However, the mind sometimes has a mind of its own and can saunter into old thought patterns. Since I can’t exactly call these guys and ask, “Why did we end? Was it me? What could I have done better,” I was left with only one choice if I wanted to know why the relationships I had hope in ended. I asked God. Instantly, as if God was waiting for me to ask that question, He answered, “Because that wasn’t the relationship I had for you.”

 

Mind Blown.

Don’t get me wrong. At the core of me, I knew that was the answer. but you know sometimes, you don’t think the answer is really the answer. Sometimes, there’s another answer attached to that.
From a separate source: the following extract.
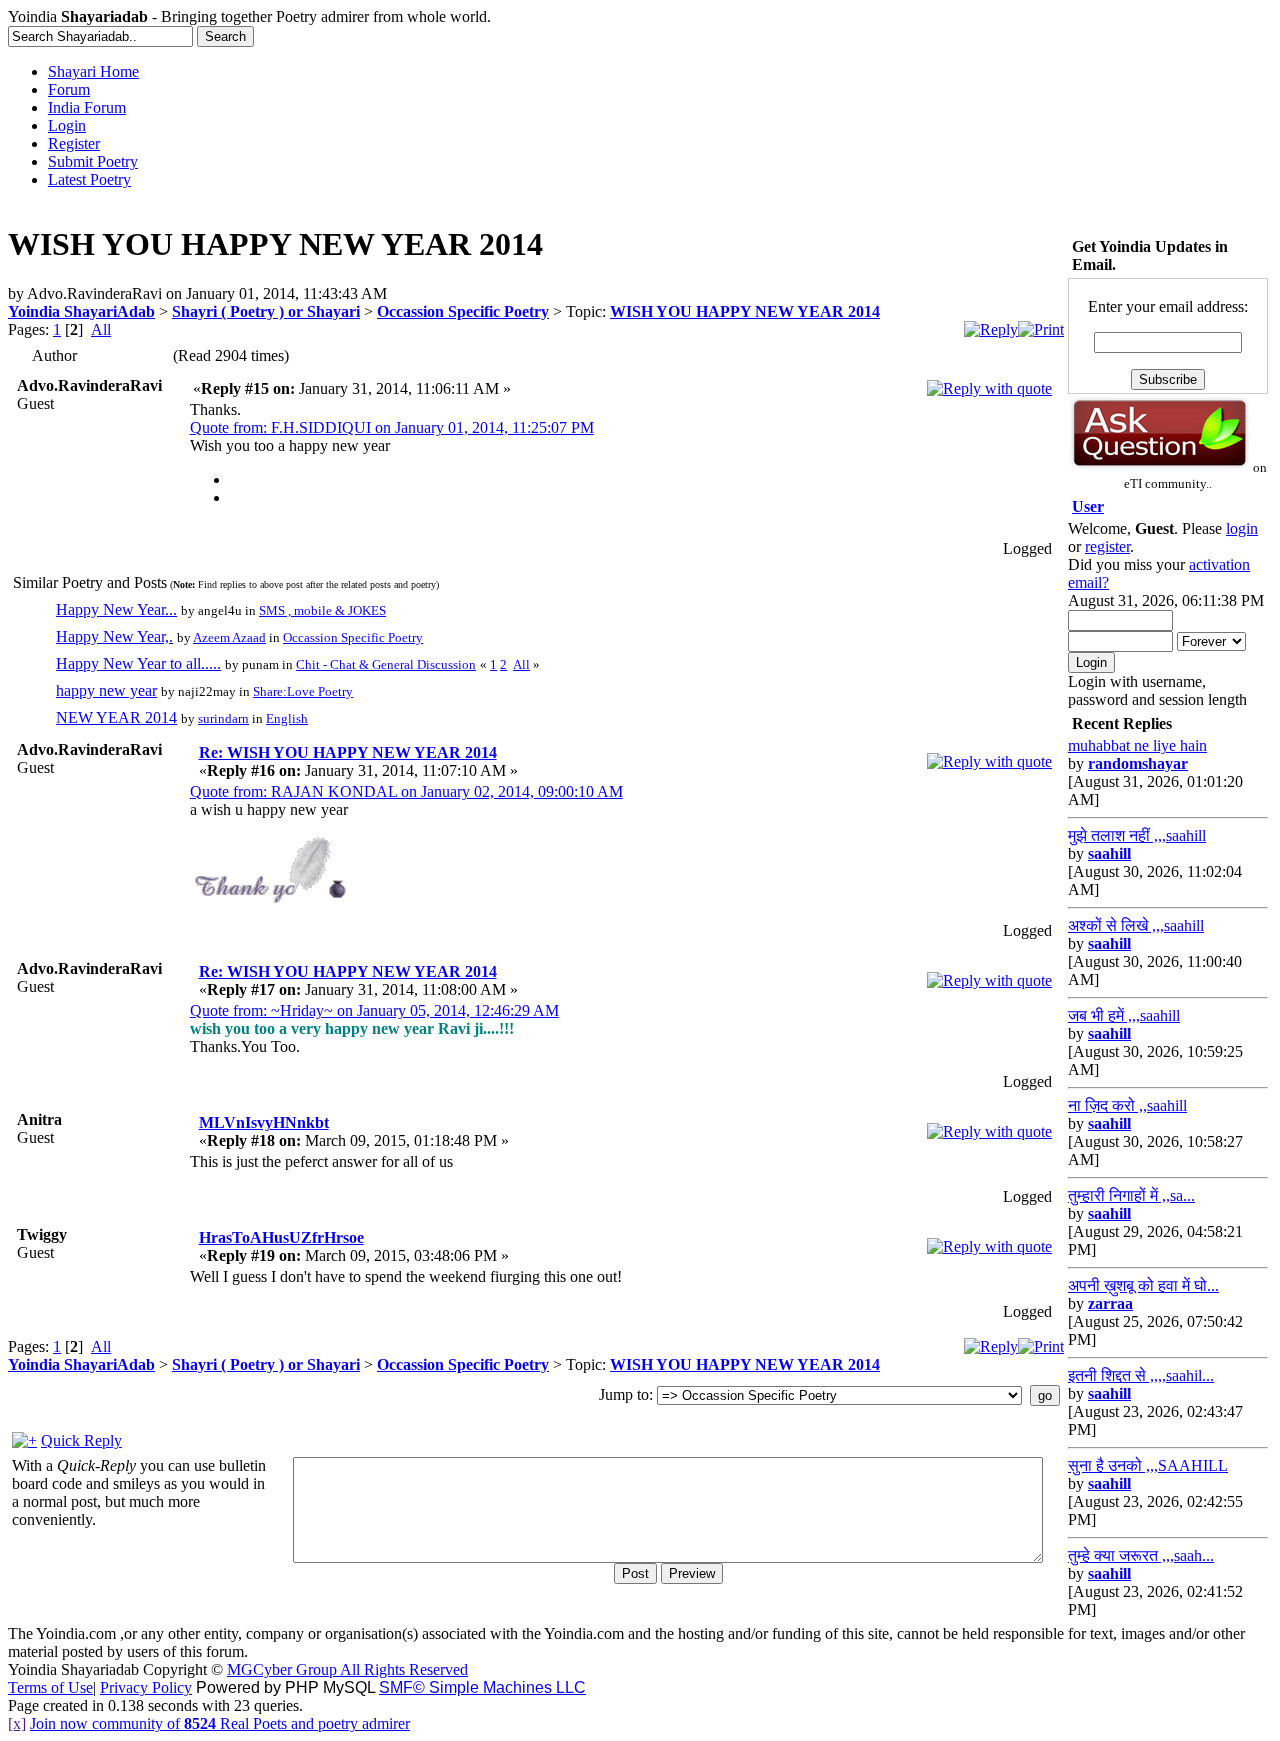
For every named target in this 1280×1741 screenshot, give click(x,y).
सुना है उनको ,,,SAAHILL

In this case, God was saying to me: I SAID WHAT I SAID! (I’m a little hardheaded, y’all. Be better than me.)

 

God also reminded me of Jeremiah 29:11 (NLT), which says: “‘For I know the plans I have for you,’ says the Lord. ‘They are plans for good and not for disaster, to give you a future and a hope.’”

 

I may not know the man He has for me. It may be hard to believe that the love I once felt by an ex will be topped by the love of someone else. But God knows all. He sees all. He creates ALL! He’s literally the author of our story. He just asks us to participate.

 

After coming to this realization, I think I’m starting to let go of the final pieces of the hurt from these past relationships. I’m realizing what God has for me is for me. Usually, we recite that phrase when it comes to materialistic things, but it’s true for relationships too. Everything that happens, God allows and God is able to use. So, if that relationship never came back, it wasn’t supposed to. If y’all just never seemed to be on the same page, y’all weren’t supposed to. If y’all were never able to see each other despite y’all living on the same side of town, baby if that ain’t God, I don’t know what is.

 

It hurts when what we want doesn’t align with what God wants, but that’s only because we never consulted with God in the first place. Moreover, it hurts when God only places people in our lives for a season and not for a lifetime like we plan (yes, that happens in romantic relationships too). I think God wants us to learn how to make the best of every moment. Take the lessons we should learn from each failed relationship and give Him the rest. There’s no reason to deal with your hurt and confusion on your own when God knows everything. Just think what would have happened if Ruth would have been so distraught over the death of her husband that she would’ve remained in Moab. She would have never met Boaz.

 

Y’all a word just hit me. Do you want to stay in Moab or do you want to find your Boaz?! The only way you will find Boaz is if you trust, lean and depend on God in every situation, including your love life. He will never leave you astray or bless you with something subpar. Again, look at Boaz. Look at God blessing Mary with an understanding and loyal man like Joseph (How many men you know will stay with you when you’re freshly pregnant with a baby? Not many). Look at Esther. She became Queen!

 

Full transparency moment: I used to be afraid that I would have to settle when I got married. I was scared that I wouldn’t love my husband the way I wanted or should love my husband. But God reminded me that He always blesses with more and abundance. He never gives you less when you’re truly seeking Him. The same is said for my future husband or “Josh” as me and my best friend like to call him. (That is a WHOLE ‘nother story! lol).

 

I know it’s easy to say this now, but when that anniversary date rolls around or their picture on Facebook pops up or you run into their momma at Walmart, it seems like the thoughts of the relationship are ongoing.

 

Just remember: God ended it, but He knows the plans He has for you. “[P]lans to prosper you and not to harm you” (Jeremiah 29:11, NIV).